A few days after the bombing of Pearl Harbor, Merry Barton, age five, and her family, who were living in the South Pacific, were forced to evacuate to Australia aboard the Pacific Clipper one of the Pan Am flying boats her father managed. The family returned to the US on a secret, six-week journey aboard the USS President Grant, which meandered across the Pacific to avoid detection from Japanese war ships. She was the last living passenger on the first leg of what became the first round-the world flight on a commercial airliner.
Merry Barton, born Marion Athearn, who died May 23 at the age of 86, had an adventuresome spirit. After spending World War II in Florida, she grew up in Brazil and Peru, remarking that she felt like an international student when she attended college at UCLA. She married her first husband and raised three children. She lived in Tokyo, Boston and eventually settled in Hawaii. Following her divorce she married her second husband, John Barton, and continued living in Hawaii as well as California.
Photo of Merry Barton on her porch in Hawaii
Merry ran a successful travel agency, but it was her family and friends that mattered most. Remembers family member Reverend Brandon Filbert, “Merry always made room for others at the table.” “She was a connector of people, always looking for a common ground,” adds daughter Katy Whitman. “It was her worldliness, her sophistication, her brain power,” says husband John. “She was a spark plug but it was never about her, it was always about you.”
“Each time I had a baby (four), she was right there for two weeks doing anything that needed to be done, no matter where we were--twice in Maryland and twice in Hong Kong,” says daughter Debby Hu. “I was gay and out of the closet at 21,” says son Rick Herb, “My sisters were married and marriage wasn’t an opportunity for me during that era. I think that’s why I was more in need of a close relationship with my mom, and I was very open with her. Not only was she accepting of me but embraced having a gay son.”

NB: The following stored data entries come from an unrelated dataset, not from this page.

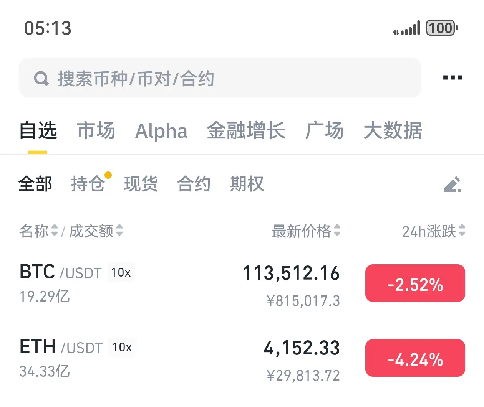Tap the ETH -4.24% change button
The width and height of the screenshot is (484, 407).
[x=415, y=358]
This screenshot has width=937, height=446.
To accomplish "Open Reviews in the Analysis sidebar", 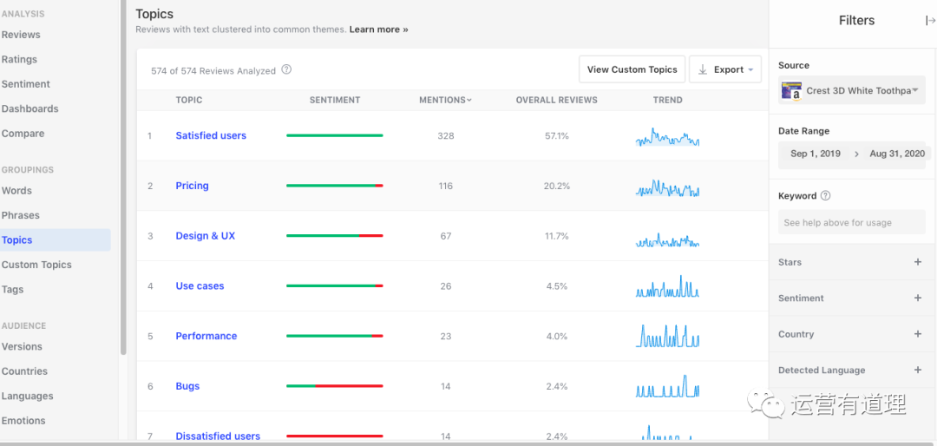I will pos(21,35).
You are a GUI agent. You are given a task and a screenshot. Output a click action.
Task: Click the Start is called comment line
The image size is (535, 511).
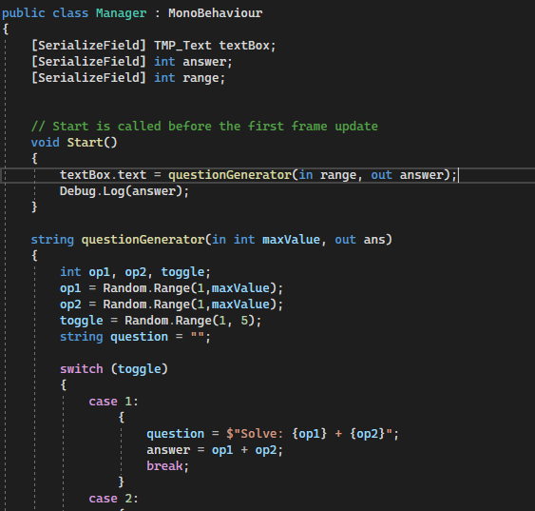pos(204,127)
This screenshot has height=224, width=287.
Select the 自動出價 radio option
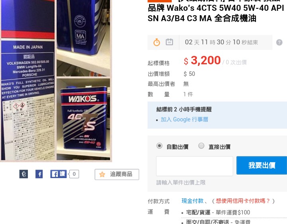pyautogui.click(x=159, y=146)
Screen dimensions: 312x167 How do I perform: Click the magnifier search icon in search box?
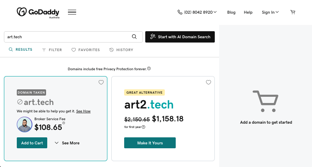click(134, 37)
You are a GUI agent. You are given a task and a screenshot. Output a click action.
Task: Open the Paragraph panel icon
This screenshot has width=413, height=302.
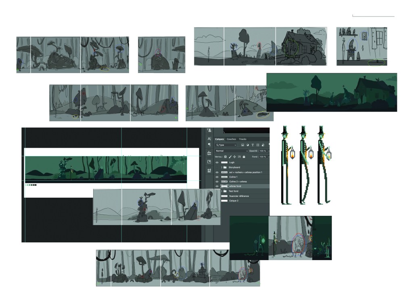coord(209,145)
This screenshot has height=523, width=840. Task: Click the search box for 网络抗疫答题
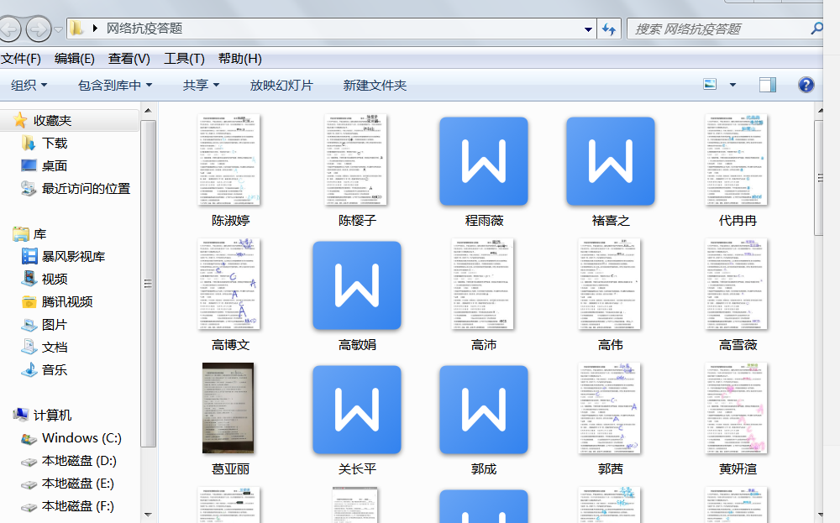click(x=718, y=29)
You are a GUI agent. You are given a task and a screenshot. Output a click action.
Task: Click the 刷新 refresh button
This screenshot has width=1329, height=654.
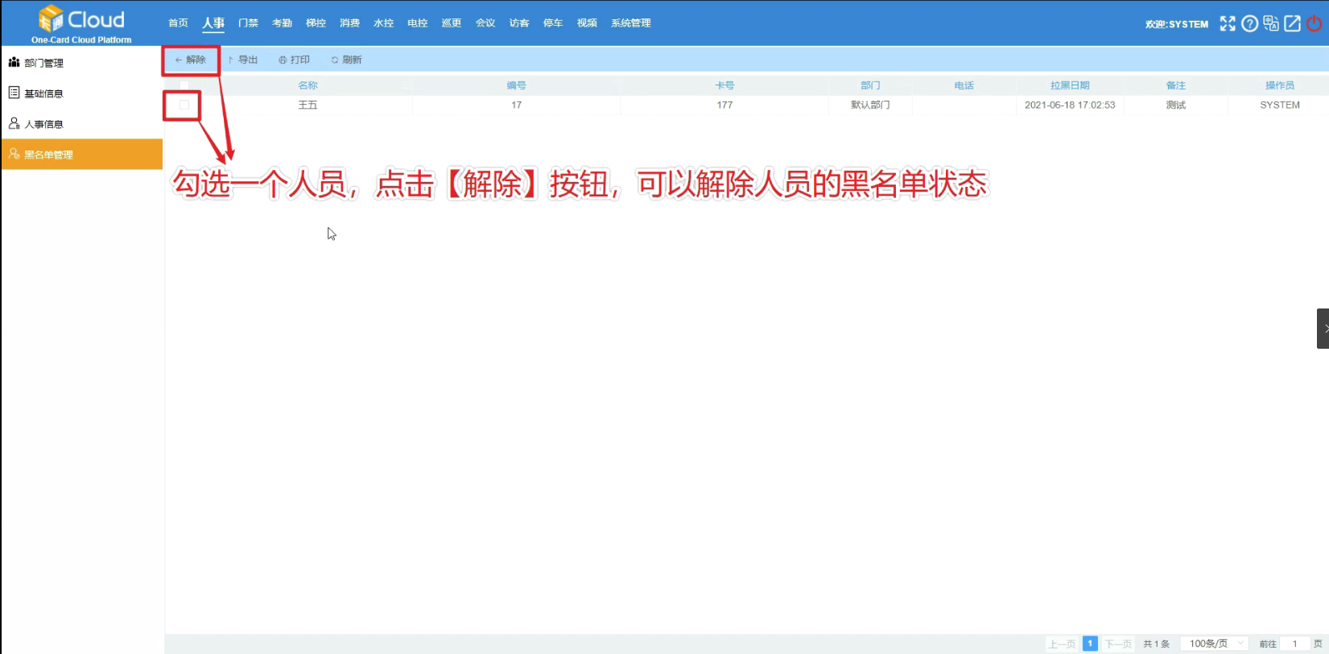click(347, 60)
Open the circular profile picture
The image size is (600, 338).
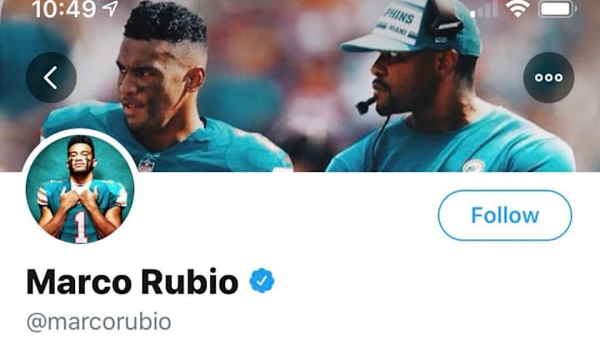point(80,189)
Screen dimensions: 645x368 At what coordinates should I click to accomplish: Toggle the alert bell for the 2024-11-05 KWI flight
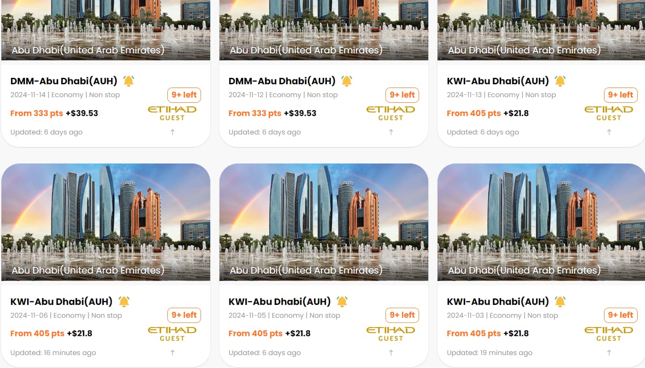point(342,302)

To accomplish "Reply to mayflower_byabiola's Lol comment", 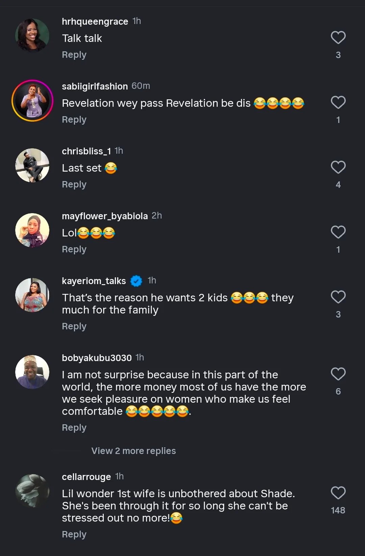I will pos(74,249).
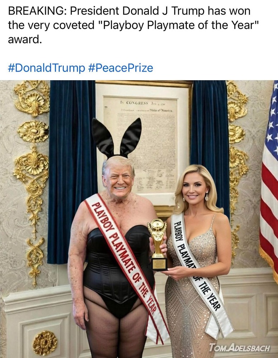Click the gold round ornament on lower-left panel
278x358 pixels.
45,343
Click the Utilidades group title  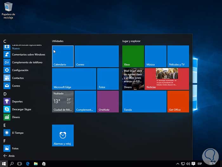point(58,41)
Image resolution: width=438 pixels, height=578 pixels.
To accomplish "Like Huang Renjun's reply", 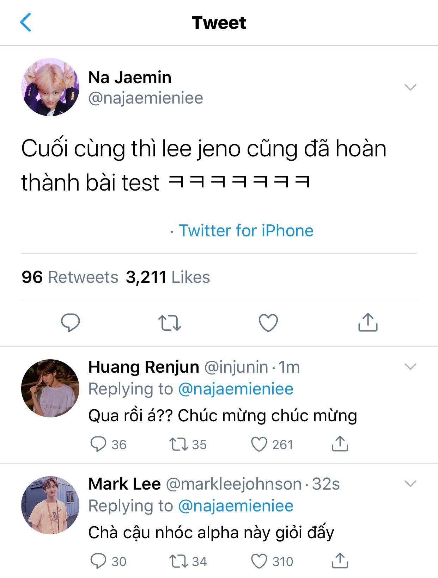I will tap(272, 445).
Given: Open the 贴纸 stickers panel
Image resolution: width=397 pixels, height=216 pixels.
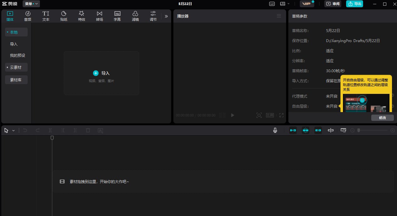Looking at the screenshot, I should (x=64, y=16).
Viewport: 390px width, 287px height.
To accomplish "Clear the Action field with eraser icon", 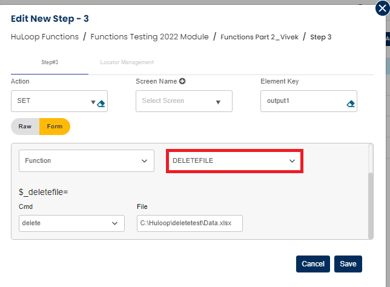I will click(x=101, y=104).
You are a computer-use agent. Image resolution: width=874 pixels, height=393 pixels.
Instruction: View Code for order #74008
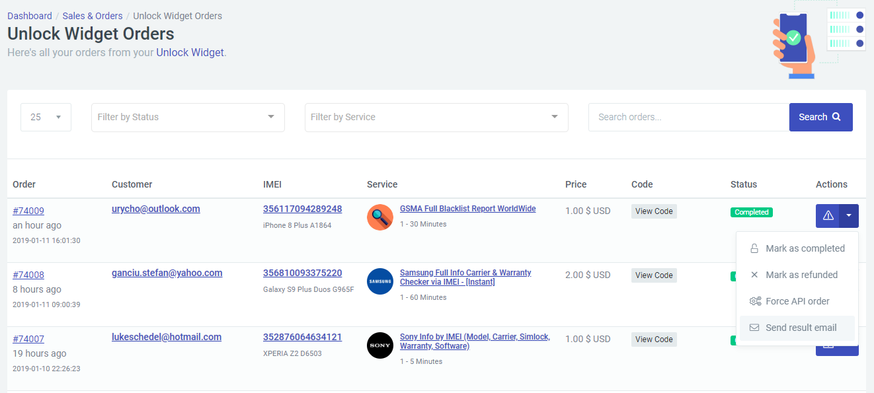coord(654,275)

Merry was also known for her large family reunions, inviting her ex-husband and father of her children, his wife, including all who were related and their boyfriends or girlfriends. At one of her gatherings, Merry announced that she had cancer. She spent a year fighting the disease until doctors told her the treatments were not working. She surrounded herself with family and friends holding on so she could say goodbye to everyone on her list.
Nephew, Lloyd Athearn says, “Growing up abroad and in an aviation family, Aunt Merry learned the importance of maintaining connections no matter how great the distance. Her ties spanned oceans and cultures with everyone feeling understood and loved.”